EXERCISE DESCRIPTION → Repeat every record below exactly as written.

■ ■ ■ ■ ■ ■ ■

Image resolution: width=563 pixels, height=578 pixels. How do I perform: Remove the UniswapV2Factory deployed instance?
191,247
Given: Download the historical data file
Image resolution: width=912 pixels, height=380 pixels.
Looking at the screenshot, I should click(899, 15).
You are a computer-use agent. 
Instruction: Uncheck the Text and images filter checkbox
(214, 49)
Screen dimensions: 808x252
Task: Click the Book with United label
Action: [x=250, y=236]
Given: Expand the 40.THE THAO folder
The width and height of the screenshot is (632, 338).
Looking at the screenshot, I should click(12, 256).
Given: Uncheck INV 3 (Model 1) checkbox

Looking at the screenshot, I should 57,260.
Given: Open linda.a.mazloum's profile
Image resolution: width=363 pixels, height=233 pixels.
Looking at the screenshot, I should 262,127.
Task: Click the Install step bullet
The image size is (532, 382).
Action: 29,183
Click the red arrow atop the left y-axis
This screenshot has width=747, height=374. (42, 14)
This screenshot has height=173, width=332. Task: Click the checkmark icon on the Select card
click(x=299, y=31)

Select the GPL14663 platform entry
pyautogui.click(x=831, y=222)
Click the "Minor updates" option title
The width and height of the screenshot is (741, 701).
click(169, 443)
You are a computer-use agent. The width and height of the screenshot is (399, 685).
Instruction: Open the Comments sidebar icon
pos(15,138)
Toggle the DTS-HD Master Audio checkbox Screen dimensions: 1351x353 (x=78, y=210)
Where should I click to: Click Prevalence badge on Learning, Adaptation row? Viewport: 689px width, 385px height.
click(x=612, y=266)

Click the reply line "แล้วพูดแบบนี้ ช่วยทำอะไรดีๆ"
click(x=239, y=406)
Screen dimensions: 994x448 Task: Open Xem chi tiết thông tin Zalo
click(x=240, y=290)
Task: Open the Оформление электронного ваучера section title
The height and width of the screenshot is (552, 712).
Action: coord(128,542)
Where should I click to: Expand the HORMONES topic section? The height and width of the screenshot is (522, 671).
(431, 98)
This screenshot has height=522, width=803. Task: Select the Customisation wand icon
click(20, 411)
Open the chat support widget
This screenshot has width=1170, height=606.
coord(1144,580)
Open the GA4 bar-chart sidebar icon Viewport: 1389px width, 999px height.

■ ■ ■ ■ ■ ■ ■

RESULT OF THE EXERCISE →
Image resolution: width=563 pixels, height=578 pixels. How do I perform: Remove the UniswapV2Factory deployed instance?
191,247
Given: Download the historical data file
Image resolution: width=912 pixels, height=380 pixels.
Looking at the screenshot, I should click(899, 15).
You are a computer-use agent. 
Instruction: Uncheck the Text and images filter checkbox
(214, 49)
Screen dimensions: 808x252
Task: Click the Book with United label
Action: [x=250, y=236]
Given: Expand the 40.THE THAO folder
The width and height of the screenshot is (632, 338).
Looking at the screenshot, I should click(12, 256).
Given: Uncheck INV 3 (Model 1) checkbox

Looking at the screenshot, I should 57,260.
Given: Open linda.a.mazloum's profile
Image resolution: width=363 pixels, height=233 pixels.
Looking at the screenshot, I should 262,127.
Task: Click the Install step bullet
The image size is (532, 382).
Action: 29,183
Click the red arrow atop the left y-axis
This screenshot has width=747, height=374. (42, 14)
This screenshot has height=173, width=332. Task: Click the checkmark icon on the Select card
click(x=299, y=31)

Select the GPL14663 platform entry
pyautogui.click(x=831, y=222)
Click the "Minor updates" option title
The width and height of the screenshot is (741, 701).
click(169, 443)
You are a computer-use agent. The width and height of the screenshot is (399, 685).
Instruction: Open the Comments sidebar icon
pos(15,138)
Toggle the DTS-HD Master Audio checkbox Screen dimensions: 1351x353 (x=78, y=210)
Where should I click to: Click Prevalence badge on Learning, Adaptation row? Viewport: 689px width, 385px height.
click(x=612, y=266)

Click the reply line "แล้วพูดแบบนี้ ช่วยทำอะไรดีๆ"
click(x=239, y=406)
Screen dimensions: 994x448 Task: Open Xem chi tiết thông tin Zalo
click(x=240, y=290)
Task: Open the Оформление электронного ваучера section title
The height and width of the screenshot is (552, 712).
Action: coord(128,542)
Where should I click to: Expand the HORMONES topic section? The height and width of the screenshot is (522, 671).
(431, 98)
This screenshot has height=522, width=803. Task: Select the Customisation wand icon
click(20, 411)
Open the chat support widget
This screenshot has width=1170, height=606.
coord(1144,580)
Open the GA4 bar-chart sidebar icon Viewport: 1389px width, 999px height.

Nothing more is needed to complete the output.